Le pouvoir tente de calmer le jeu

A N'djamena, des groupes de lycéens sont également descendus dans la rue mardi matin pour manifester leur soutien aux revendications des enseignants. Les manifestants ont été dispersés par la police anti-émeutes.

Le Tchad a commencé à produire du pétrole en 2003. La production était de l'ordre de 100.000 barils par jour en 2013, selon le département américain de l'Energie. Les revenus pétroliers lui ont permis de moderniser son armée, de se doter d'un meilleur réseau routier et de construire de nombreux bâtiments publics.
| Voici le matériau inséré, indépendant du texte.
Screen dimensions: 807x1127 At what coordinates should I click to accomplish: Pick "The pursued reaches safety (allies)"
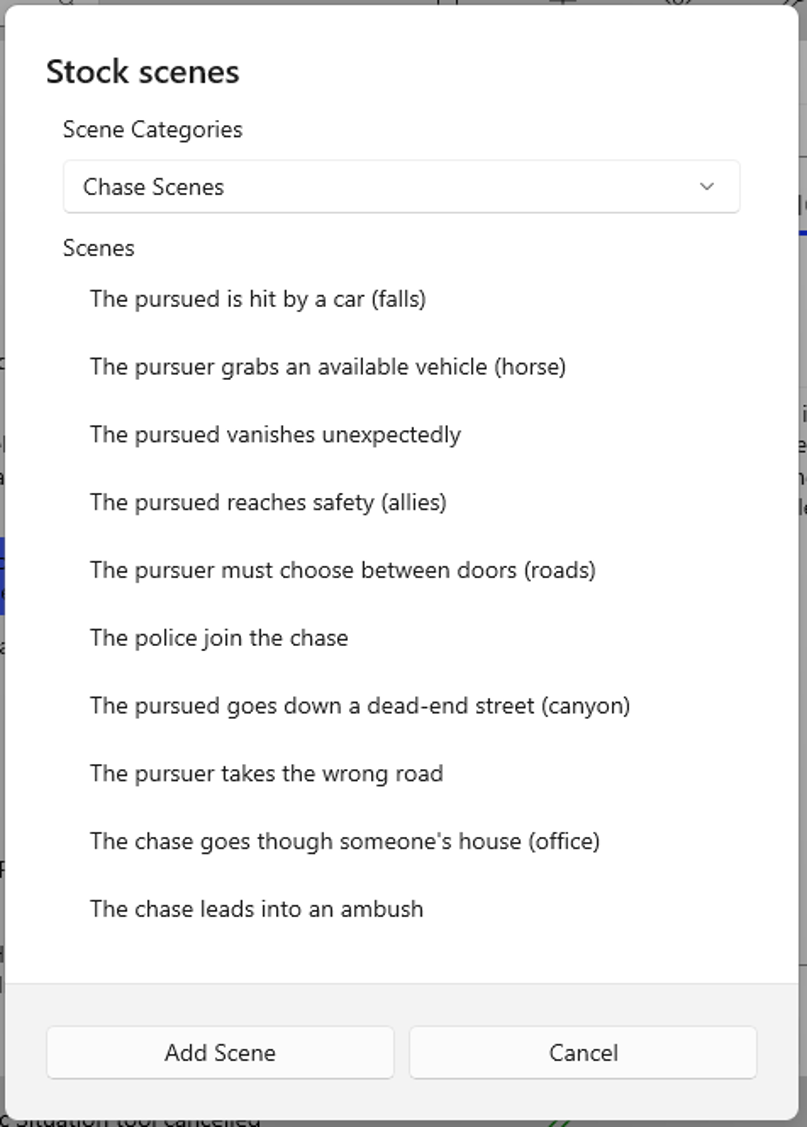pos(267,502)
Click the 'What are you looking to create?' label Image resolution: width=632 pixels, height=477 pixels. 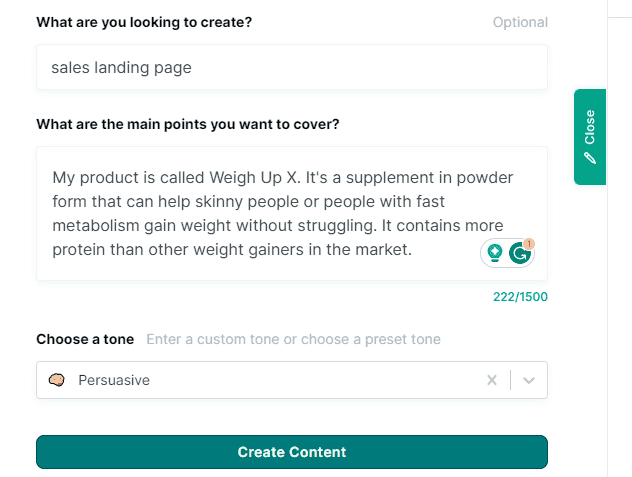point(144,22)
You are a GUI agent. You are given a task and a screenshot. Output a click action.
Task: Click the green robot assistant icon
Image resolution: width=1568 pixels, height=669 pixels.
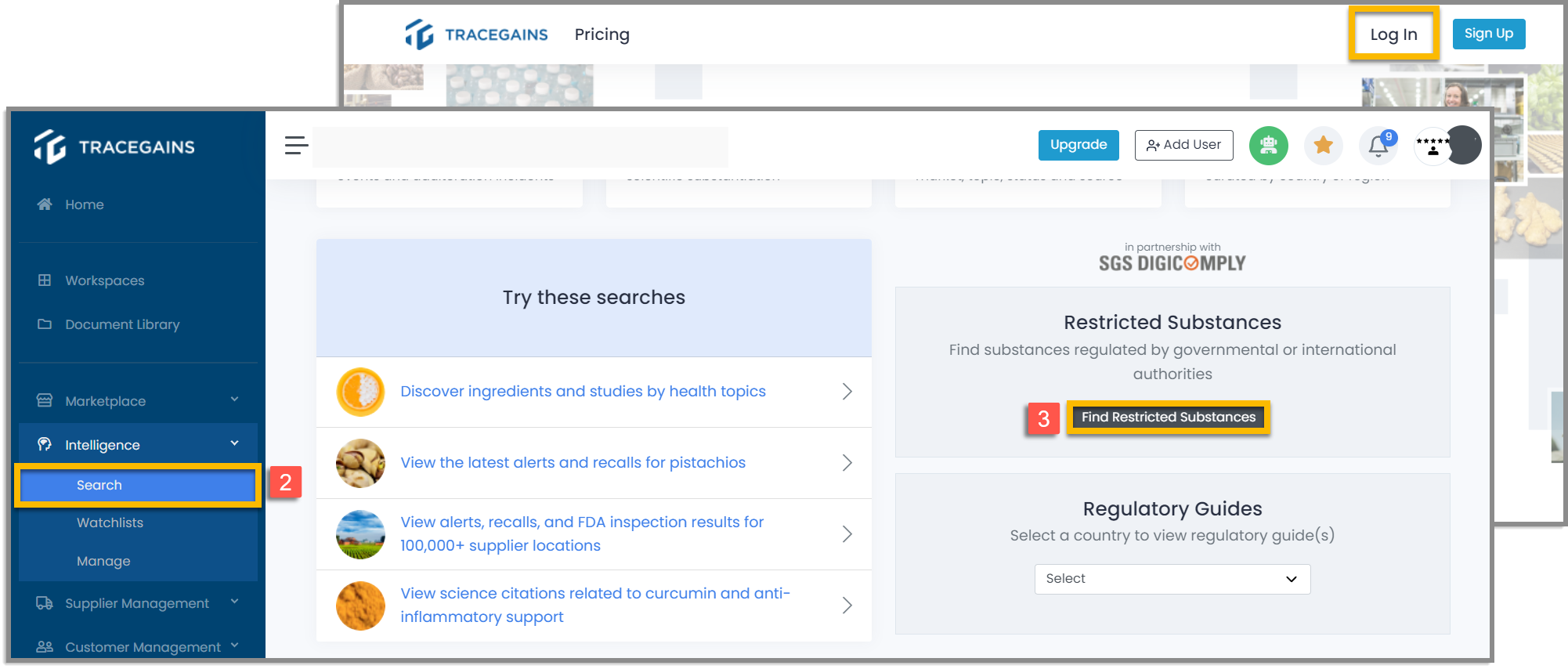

Mais les membres de la société civile et de l'opposition demandent au président Idriss Déby Itno d'employer davantage cette manne pour améliorer les conditions de vie de la population aux revenus très bas. Le Tchad figure parmi les dix derniers pays au monde, classés selon l'Indice de développement humain (IDH) des Nations unies. Le gouvernement a tenu un point presse à la mi-journée pour tenter d'apaiser les tensions. Le ministre des Finances Bedoumra Kordje a appelé à « maintenir le dialogue avec les syndicats», expliquant que les salaires impayés de certains fonctionnaires n'étaient dû qu'à un décalage d'une semaine lié au recensement. D'après le ministre, certains fonctionnaires émargent en effet à plusieurs reprises, faisant perdre jusqu'à 30 millions d'euros par an à l'Etat.

En revanche, la cherté de la vie et la question de la pénurie de carburant n'ont pas du tout été évoquées... Pas sûr que la tension retombe de sitôt.